NBA24 DRAFT PREVIEW - Jahlil Okafor e la speranza Lakers
Provate un attimo a riflettere. Nell’attuale sfacelo rispondente al nome di Los Angeles Lakers qual è stata la lacuna maggiormente evidente? La mancanza di un lungo di riferimento, soprattutto dopo la partenza di Gasol e al netto della rivedibile esperienza di Dwight Howard dalle parti di El Segundo. Tacendo, per disperazione e cristiana rassegnazione, delle performance offerte di volta in volta da Jordan Hill e Sacre e dell’annata di Randle, finita ancor prima di iniziare.
Posta in questi termini su cosa debbano puntare i losangelini al prossimo Draft (in cui avranno la quarta scelta assoluta) appare chiaro. Minore concordanza sul chi. Dettaglio che potrebbe fare tuttta la differenza del mondo, in quella che sarà, contemporaneamente, l’ultima stagione agonistica di Kobe Bryant e quella in cui gettare le basi per quel rilancio troppe volte rinviato dalle parti di Hollywood.

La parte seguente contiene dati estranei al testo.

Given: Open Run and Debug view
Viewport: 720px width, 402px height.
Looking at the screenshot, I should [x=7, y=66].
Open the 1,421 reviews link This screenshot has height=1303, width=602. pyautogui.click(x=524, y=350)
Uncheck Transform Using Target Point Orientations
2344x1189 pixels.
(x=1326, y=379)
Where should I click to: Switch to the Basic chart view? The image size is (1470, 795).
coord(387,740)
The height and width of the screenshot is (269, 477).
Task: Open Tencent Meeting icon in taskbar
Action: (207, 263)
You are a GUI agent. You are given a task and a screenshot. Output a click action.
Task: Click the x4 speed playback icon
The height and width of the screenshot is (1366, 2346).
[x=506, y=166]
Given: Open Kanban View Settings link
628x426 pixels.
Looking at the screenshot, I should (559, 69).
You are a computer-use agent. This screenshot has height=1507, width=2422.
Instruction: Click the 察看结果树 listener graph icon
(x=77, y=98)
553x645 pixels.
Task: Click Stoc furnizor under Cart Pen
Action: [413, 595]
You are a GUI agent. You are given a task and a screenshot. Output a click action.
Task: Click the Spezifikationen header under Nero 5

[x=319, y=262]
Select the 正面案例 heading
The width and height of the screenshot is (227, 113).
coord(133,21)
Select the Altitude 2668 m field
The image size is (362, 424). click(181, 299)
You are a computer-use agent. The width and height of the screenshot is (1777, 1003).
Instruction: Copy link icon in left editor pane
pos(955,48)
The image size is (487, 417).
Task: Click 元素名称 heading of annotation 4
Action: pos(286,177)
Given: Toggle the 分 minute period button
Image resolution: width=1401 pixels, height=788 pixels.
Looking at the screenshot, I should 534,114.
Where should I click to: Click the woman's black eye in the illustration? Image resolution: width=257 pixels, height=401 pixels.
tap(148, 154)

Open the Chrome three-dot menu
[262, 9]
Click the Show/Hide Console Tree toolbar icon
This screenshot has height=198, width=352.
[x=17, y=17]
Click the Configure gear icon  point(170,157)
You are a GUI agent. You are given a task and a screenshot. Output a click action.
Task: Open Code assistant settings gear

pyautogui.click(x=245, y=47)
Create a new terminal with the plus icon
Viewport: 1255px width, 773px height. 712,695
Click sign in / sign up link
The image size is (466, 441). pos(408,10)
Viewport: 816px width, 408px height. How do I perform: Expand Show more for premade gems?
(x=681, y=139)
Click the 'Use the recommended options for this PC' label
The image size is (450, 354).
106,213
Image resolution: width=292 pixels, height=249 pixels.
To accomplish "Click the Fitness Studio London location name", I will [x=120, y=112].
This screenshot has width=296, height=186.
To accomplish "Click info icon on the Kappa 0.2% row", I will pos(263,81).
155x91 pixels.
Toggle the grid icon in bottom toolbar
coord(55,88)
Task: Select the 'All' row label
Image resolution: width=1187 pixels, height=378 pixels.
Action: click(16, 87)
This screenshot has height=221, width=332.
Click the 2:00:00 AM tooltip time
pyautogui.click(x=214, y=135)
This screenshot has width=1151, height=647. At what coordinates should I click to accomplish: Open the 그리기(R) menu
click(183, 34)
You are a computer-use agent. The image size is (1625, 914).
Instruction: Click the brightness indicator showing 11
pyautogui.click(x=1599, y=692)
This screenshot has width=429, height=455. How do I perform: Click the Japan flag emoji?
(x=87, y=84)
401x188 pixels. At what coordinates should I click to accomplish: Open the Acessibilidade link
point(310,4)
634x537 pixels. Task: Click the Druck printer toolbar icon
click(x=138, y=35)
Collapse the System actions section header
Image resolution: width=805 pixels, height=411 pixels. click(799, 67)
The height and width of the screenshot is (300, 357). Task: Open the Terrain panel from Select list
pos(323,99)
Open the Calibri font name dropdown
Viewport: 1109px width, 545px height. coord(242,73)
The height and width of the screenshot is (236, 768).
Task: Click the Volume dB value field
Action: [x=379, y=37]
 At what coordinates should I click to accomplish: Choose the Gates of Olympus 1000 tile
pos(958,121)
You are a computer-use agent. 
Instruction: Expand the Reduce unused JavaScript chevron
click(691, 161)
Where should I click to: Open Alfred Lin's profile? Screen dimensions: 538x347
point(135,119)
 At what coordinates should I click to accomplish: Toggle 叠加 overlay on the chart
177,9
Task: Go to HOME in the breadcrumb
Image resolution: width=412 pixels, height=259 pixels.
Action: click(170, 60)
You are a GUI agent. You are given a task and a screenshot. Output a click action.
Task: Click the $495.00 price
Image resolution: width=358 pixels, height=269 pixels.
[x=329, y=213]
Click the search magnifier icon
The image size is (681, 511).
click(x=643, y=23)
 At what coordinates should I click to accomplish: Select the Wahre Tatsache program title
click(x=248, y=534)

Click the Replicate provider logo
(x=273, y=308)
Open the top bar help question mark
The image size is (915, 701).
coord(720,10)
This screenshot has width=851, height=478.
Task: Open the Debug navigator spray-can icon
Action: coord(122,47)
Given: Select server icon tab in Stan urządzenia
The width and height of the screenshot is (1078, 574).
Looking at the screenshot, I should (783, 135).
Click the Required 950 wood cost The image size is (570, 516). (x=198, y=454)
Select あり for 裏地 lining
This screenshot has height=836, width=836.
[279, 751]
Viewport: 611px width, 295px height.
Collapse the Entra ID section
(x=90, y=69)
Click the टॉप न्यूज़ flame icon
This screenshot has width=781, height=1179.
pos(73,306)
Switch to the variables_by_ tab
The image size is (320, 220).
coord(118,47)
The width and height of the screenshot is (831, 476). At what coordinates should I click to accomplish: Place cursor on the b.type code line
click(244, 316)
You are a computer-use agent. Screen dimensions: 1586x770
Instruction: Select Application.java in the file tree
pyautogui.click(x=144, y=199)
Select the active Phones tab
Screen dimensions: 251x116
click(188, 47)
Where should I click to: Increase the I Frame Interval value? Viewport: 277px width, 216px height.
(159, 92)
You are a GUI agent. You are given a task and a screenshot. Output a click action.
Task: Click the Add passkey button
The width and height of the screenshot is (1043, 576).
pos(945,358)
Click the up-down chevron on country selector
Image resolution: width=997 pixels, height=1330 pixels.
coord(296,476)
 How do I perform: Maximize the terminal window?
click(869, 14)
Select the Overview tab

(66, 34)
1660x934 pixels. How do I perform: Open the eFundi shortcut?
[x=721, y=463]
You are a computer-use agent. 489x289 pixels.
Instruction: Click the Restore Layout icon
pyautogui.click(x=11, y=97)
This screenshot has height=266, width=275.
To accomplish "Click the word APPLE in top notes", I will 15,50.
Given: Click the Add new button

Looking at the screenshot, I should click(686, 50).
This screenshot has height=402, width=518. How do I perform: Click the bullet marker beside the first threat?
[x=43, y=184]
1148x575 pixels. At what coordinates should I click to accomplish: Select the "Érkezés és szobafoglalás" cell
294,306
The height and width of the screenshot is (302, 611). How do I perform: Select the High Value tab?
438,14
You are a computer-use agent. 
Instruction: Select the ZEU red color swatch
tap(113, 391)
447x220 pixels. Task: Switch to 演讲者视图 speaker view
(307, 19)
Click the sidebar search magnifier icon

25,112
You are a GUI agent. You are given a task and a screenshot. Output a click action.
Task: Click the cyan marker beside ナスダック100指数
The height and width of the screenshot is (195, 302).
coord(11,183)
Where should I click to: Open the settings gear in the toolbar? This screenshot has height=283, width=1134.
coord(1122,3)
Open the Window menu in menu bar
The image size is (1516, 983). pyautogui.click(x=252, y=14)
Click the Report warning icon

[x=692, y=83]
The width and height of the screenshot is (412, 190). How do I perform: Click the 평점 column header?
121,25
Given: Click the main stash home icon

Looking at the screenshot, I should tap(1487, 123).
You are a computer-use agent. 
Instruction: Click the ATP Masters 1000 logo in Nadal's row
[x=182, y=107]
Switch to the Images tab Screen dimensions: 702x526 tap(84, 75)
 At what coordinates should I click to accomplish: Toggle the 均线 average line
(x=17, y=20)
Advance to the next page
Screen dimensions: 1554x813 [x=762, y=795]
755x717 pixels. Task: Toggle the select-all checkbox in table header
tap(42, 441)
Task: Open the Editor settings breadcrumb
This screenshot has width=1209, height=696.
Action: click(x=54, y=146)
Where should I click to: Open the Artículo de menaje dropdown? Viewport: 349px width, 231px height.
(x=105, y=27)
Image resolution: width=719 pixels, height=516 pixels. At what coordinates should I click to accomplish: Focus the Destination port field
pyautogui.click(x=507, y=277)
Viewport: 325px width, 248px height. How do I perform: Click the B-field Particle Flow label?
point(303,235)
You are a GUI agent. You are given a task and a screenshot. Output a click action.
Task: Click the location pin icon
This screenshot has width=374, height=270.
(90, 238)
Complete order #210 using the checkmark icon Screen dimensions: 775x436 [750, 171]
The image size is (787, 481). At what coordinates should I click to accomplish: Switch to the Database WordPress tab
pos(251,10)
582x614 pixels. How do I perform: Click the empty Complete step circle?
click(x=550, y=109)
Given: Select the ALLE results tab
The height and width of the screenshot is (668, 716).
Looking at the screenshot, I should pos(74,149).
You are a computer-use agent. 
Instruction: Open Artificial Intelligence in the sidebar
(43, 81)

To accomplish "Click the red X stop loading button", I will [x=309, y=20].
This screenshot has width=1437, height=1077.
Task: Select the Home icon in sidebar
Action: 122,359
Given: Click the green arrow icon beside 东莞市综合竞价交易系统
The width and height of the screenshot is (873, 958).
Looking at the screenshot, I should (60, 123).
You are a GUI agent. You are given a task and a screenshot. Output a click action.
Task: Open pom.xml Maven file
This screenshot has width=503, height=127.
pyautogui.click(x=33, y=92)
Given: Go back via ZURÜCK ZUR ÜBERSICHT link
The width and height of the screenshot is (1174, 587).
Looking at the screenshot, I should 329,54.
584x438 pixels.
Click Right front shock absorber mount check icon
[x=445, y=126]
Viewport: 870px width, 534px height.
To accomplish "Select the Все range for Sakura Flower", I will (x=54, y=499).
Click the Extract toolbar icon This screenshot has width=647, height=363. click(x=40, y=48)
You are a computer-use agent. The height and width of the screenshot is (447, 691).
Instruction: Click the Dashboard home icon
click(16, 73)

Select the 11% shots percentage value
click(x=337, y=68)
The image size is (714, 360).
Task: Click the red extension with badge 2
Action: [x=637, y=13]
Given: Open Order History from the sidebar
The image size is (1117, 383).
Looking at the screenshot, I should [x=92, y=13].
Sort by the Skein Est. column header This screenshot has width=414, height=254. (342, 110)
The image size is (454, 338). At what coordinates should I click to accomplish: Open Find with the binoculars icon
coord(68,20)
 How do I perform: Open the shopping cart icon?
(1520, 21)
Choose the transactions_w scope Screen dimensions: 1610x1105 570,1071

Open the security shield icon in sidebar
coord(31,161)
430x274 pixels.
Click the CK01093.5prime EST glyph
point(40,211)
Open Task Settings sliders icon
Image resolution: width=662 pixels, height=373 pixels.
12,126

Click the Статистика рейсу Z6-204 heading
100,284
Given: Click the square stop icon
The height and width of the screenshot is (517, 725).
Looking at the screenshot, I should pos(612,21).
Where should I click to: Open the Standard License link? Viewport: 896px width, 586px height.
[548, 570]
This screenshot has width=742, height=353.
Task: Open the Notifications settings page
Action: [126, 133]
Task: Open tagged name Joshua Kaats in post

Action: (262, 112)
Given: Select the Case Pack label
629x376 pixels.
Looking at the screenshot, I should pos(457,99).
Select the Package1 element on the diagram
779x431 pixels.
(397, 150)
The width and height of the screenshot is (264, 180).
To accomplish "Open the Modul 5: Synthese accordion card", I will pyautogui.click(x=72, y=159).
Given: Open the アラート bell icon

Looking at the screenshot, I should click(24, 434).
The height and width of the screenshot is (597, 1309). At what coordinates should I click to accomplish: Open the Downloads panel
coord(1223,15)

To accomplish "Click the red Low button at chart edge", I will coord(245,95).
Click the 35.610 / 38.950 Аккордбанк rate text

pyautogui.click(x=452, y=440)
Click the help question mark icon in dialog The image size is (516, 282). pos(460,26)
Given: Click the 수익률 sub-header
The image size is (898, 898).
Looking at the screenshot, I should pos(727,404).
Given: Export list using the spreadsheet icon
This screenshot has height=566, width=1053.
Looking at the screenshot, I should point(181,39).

Due, quindi, i nomi in ballo: Karl-Anthony Towns di Kentucky e il fresco campione Ncaa Jahlil Okafor, rispettivamente dati al numero 1 e al numero 3 dalle affidabili proiezioni dei media d’oltreoceano. Detto che il primo, con tutta probabilità, emigrerà verso diversi e più freddi lidi (tendendo ad escludere clamorosi ripensamenti della dirigenza dei T-Wolves), è il freshman da Chicago la pietra angolare su cui costruire le prossime fortune in gialloviola. Opinione supportata dai numeri del primo anno in maglia Blue Devils e dalla grande adattabilità a contesti di pallacanestro anche molto diversi tra loro.
Dovessimo descrivere Okafor in una parola non avremmo eccessive difficoltà: il termine dominante, infatti, rende appieno l’idea di quale e quanto sia stato l’apporto alla causa di coach K. In poco più di 30 minuti d’impiego a partita, il nostro è stato capace di scrivere a referto 17.3 punti e 8.5 rimbalzi di media mettendo in mostra, inoltre, più che discrete doti di passatore (1.3 assist a sera) e stoppatore (1.4). Numericamente un abisso rispetto a Towns che, però, risulta essere un lungo ‘classico’, piuttosto stanziale e maggiormente a suo agio all’interno del pitturato, soprattutto in quello difensivo come dimostrano le 2.3 stoppate di media. Ottima anche la percentuale dal campo (poco meno del 65%) e la capacità di operare in regime di read and react, fattore che gli ha permesso di entrare immediatamente nelle grazie di Krzyzewski e e che potrebbe giovare non poco alle letture difensive (sin qui disastrose) operate dai ragazzi di Byron Scott.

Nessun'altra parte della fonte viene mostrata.